Em nota, o MPBA afirma que desarquivou o caso “após o recebimento de informações adicionais, que não haviam sido anexadas ao inquérito policial”. As informações foram apresentadas ao MPBA pelo advogado da mãe da criança na última quinta-feira, 18.
Luta constante
“A nossa luta é constante para minimizar esses casos, proteger essas crianças e estamos a todo momento nos perguntando sobre as melhores formas de fazer isso. Nós avançamos muito na forma como acolhemos as vítimas e lidamos com esses crimes, mas ainda é preciso investir muito na educação da sociedade e dos órgãos como um todo, mas sobretudo das nossas crianças”, afirma a coordenadora do Serviço Viver, Narrúbia Melo Teixeira.
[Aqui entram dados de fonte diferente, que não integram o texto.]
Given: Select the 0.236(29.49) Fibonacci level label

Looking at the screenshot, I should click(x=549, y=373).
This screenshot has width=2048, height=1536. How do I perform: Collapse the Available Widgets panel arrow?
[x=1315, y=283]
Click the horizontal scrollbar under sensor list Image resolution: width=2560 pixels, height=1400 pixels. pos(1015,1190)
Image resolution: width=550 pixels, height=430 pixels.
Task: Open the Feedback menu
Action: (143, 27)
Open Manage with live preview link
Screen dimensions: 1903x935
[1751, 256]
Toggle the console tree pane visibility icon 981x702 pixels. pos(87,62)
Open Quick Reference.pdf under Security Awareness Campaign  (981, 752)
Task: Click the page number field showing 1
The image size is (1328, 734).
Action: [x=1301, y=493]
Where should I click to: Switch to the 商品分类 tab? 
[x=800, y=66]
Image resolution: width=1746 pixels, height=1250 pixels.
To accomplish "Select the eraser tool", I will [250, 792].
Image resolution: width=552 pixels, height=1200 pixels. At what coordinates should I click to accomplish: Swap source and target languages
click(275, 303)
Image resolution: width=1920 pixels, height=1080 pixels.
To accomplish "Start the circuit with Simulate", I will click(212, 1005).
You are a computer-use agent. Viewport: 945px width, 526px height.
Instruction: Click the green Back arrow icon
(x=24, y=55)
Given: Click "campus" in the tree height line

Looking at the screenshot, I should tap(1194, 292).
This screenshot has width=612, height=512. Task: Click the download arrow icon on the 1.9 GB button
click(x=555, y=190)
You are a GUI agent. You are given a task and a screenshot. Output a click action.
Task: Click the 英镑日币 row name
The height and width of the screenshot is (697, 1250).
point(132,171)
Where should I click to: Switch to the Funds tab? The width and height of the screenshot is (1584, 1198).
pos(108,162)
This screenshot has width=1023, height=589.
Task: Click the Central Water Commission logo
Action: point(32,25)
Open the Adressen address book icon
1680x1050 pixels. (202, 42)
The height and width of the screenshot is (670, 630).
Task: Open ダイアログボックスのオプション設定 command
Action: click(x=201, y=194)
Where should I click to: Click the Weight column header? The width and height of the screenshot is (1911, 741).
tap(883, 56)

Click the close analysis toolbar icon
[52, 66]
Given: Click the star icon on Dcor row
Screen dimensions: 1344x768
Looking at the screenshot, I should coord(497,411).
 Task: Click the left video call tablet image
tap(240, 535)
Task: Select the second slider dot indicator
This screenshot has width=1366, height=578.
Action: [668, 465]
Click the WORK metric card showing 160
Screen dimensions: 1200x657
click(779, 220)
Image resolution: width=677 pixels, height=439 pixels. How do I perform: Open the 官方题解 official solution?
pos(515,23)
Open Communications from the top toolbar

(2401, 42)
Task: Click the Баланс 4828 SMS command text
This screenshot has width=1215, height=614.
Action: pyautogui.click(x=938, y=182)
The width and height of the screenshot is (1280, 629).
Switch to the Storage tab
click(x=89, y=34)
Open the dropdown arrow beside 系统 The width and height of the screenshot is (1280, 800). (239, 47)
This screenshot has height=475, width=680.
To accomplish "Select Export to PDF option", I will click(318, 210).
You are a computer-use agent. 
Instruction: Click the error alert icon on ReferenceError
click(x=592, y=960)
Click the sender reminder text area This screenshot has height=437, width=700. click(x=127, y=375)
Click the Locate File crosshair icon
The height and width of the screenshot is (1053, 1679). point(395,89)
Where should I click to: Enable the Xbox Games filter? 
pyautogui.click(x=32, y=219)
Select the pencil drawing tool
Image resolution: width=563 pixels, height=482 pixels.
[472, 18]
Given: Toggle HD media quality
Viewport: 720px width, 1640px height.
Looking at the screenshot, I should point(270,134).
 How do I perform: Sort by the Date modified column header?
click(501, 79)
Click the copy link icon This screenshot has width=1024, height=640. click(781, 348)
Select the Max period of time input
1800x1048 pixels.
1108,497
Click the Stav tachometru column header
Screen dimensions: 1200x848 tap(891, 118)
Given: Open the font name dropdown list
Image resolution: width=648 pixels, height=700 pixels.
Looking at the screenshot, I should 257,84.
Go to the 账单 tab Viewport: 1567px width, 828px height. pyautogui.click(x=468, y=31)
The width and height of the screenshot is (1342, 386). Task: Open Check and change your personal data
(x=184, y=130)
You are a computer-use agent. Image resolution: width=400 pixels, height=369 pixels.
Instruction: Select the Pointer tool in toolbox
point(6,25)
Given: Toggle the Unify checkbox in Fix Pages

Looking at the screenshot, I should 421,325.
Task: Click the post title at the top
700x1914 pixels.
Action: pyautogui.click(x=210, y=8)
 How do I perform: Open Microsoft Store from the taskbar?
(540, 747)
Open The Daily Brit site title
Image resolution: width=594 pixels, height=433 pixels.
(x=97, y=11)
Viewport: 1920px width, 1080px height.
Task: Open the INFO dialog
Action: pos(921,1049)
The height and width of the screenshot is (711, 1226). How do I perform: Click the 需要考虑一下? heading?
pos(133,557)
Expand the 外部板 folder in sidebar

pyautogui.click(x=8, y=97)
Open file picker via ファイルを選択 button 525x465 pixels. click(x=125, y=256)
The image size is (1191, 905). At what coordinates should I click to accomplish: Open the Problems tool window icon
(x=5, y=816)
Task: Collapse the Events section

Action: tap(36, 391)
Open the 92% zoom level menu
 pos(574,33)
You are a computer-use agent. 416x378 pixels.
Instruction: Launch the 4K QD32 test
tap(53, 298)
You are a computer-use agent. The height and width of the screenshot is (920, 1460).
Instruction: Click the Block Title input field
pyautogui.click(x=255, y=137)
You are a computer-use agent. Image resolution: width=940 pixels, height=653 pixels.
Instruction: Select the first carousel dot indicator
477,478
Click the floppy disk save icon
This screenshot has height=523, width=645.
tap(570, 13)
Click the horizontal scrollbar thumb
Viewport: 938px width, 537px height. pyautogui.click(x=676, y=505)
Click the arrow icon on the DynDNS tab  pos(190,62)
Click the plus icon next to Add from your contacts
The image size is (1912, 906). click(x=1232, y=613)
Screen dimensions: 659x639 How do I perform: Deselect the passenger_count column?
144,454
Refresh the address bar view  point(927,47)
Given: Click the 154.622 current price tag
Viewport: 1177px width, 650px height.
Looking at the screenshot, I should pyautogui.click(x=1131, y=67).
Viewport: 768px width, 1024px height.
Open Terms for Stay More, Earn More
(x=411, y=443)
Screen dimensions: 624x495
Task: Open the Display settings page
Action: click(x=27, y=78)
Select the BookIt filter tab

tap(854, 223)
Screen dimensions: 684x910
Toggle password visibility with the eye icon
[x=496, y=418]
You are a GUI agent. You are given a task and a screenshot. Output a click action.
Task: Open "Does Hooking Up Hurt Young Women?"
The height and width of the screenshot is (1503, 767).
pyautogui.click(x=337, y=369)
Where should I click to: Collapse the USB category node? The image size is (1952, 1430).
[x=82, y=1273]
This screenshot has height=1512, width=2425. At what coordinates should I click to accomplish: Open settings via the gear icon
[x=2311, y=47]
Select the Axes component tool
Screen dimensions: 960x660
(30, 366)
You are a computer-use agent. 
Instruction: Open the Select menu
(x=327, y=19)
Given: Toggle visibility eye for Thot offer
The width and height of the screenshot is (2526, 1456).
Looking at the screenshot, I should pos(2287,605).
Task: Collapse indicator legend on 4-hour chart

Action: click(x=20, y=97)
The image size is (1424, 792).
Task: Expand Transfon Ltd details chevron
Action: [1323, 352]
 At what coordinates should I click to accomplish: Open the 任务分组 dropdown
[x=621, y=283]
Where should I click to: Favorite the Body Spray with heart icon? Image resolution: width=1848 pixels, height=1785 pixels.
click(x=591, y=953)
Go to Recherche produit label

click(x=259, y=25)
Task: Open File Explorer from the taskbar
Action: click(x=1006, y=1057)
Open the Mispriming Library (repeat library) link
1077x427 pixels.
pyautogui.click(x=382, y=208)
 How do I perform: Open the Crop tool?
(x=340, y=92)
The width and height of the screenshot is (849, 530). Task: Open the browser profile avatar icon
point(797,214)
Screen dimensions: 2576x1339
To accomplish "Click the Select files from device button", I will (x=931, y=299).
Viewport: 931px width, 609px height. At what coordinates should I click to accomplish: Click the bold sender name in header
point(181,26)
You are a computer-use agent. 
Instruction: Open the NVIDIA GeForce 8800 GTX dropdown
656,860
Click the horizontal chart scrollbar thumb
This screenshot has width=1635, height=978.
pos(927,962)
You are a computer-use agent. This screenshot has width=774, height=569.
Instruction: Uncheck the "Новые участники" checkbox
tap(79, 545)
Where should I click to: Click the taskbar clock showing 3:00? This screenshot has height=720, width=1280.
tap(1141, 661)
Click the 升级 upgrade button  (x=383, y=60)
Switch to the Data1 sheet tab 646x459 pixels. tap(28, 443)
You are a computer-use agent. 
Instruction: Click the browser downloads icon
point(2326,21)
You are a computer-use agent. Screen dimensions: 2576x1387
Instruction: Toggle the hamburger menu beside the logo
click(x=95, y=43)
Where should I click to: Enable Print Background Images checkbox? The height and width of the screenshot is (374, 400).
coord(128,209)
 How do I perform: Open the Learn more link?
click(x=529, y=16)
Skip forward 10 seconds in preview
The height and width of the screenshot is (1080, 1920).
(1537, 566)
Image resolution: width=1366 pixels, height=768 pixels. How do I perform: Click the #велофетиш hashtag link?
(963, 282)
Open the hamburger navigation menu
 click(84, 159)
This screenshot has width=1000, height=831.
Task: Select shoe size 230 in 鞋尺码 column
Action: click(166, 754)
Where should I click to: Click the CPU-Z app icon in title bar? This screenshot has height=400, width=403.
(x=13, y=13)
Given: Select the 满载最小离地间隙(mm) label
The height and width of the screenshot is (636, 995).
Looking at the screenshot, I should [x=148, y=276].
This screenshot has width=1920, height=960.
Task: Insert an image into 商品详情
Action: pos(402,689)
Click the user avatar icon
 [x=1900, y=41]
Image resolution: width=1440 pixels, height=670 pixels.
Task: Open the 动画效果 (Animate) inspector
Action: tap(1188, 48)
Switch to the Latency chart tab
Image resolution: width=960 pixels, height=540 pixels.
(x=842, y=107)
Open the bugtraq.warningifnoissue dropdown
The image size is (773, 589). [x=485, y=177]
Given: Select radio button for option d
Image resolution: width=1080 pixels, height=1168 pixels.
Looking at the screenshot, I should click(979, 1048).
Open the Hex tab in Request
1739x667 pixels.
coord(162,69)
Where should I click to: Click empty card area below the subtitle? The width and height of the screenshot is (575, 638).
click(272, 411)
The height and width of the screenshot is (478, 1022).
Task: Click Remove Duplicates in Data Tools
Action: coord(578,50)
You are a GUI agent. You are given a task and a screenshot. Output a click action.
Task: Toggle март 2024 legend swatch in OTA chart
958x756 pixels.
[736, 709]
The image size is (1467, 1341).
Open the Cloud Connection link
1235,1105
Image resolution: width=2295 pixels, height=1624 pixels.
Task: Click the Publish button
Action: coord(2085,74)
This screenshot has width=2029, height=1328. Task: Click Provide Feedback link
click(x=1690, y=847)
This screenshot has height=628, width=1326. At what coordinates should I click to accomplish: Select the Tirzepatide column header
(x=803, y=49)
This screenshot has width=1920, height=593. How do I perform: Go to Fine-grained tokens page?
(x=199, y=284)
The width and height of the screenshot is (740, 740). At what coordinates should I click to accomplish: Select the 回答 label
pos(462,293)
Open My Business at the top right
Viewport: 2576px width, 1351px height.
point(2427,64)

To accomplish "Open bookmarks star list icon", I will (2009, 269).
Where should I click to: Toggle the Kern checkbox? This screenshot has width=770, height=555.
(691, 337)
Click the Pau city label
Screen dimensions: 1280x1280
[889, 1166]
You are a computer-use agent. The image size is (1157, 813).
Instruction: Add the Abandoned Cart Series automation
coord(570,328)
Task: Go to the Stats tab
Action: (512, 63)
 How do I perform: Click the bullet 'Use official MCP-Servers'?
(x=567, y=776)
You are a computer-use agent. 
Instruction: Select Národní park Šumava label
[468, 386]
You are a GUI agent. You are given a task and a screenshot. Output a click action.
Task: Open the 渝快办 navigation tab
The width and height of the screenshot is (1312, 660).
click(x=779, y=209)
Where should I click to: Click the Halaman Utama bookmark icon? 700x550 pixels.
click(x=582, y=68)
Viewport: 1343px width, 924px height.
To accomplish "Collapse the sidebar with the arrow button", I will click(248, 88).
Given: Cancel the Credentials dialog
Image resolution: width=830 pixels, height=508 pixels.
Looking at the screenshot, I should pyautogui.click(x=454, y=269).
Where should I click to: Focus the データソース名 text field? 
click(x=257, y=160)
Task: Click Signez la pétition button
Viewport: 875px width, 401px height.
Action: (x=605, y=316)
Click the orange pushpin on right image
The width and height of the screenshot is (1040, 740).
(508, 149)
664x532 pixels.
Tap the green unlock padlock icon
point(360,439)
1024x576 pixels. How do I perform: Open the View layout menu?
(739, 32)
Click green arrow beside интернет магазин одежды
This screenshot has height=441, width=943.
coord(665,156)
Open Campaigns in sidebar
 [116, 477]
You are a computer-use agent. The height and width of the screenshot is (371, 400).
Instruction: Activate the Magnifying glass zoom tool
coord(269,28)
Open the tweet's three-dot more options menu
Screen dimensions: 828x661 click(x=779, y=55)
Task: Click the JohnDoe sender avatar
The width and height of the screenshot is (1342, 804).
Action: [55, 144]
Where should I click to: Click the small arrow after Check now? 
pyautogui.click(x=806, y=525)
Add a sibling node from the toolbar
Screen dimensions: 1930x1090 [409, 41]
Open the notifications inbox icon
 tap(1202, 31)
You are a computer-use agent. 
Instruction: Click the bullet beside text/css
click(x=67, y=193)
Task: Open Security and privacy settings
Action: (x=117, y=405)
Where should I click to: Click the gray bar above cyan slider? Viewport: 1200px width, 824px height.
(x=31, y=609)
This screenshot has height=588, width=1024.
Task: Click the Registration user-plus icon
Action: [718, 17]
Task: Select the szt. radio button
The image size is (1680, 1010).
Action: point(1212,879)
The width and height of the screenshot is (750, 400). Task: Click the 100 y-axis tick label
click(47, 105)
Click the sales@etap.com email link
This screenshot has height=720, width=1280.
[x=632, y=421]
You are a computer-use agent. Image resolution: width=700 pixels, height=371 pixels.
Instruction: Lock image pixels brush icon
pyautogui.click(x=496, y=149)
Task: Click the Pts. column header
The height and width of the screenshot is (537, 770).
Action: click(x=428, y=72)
Hoje, de acordo com o anuário, uma pessoa é estuprada a cada seis segundos no Brasil. Então a questão não é ensinar sexo para crianças, mas sim dar a elas o discernimento que certas atitudes não são aceitavéis. “Não há o que fazer se não sabemos o que está acontecendo. O próprio anuário explica que um dos principais espaços onde a situação de violência é revelada é a escola, então programas de orientação dedicados aos professores, por exemplo, são essenciais”, explica a psicóloga e analista judiciária integrante da Equipe Técnica da Coordenadoria de Infância e Juventude do Tribunal de Justiça da Bahia (CIJ TJBA), Alessandra Meira.
E esse trabalho de reeducação e orientação, claro, precisa chegar também nos órgãos que defendem essas vítimas. “Há toda essa cultura do estupro que é demonstrada, por exemplo, quando se exige que uma mulher prove que foi estuprada, ou afirmações de que a vitíma “estava pedindo e querendo” apenas por ela usar roupa curta”, explica a promotora de justiça Sara Gama, coordenadora do Núcleo de Enfrentamento às Violências de Gênero em Defesa dos Direitos das Mulheres (Nevid) do MPBA.
A promotora, no entanto, ressalta a importância que foi e tem sido a presença da Lei Maria da Penha – vigorada em 2006 -, nesse combate a violência e abusos. “Costumo dizer que, mesmo que essa Lei não servisse para nada, só a existência dela já serviria para escancarar as violências que, até pouco tempo atrás, não tinham nome e nem eram combatidas. Hoje, é preciso reforçar e priorizar essas políticas de combate a violência e abuso”, afirma.